Di Paolo De Leo
Pietro Rinaldi, Presidente della Fondazione Giffoni Experience, ha mantenuto un’altra promessa fatta durante l’inaugurazione della 54ª edizione di Giffoni.
Il Dottor Rinaldi aveva promesso di trovare i fondi per creare un archivio filmico e culturale con tutte le cinquantatré edizioni del Giffoni, trasformandolo in un archivio storico.
Ora questa promessa è stata realizzata: l’Archivio di Giffoni sta per essere riconosciuto come bene culturale, secondo il Codice. L’annuncio sarà fatto il 24 luglio alle 10, nella Sala De Masi della Giffoni Multimedia Valley, da Gabriele Capone, Soprintendente Archivistico e Bibliografico della Campania.

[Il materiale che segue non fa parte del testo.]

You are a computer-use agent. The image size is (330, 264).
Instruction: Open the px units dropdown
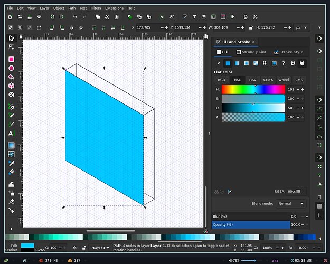pos(301,27)
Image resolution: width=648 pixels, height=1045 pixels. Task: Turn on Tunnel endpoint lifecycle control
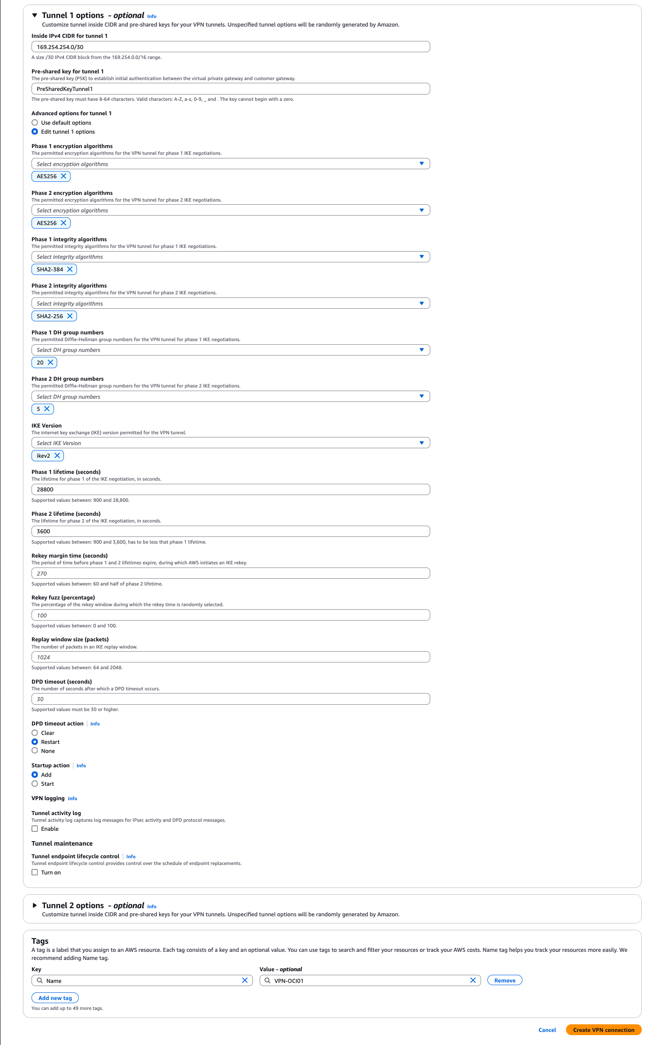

L’evento si chiama “L’intervento della Soprintendenza archivistica e bibliografica della Campania sul patrimonio documentario del Giffoni Experience. Una nuova risorsa narrativa”.
L’iniziativa è frutto della collaborazione tra l’Ente Autonomo Giffoni Experience, la Soprintendenza Archivistica e Bibliografica della Campania e la Consulta Universitaria del Cinema (CUC). Lo scopo è valorizzare il lavoro di tutela, riordino e promozione del patrimonio documentario creato in oltre cinquant’anni di attività di Giffoni.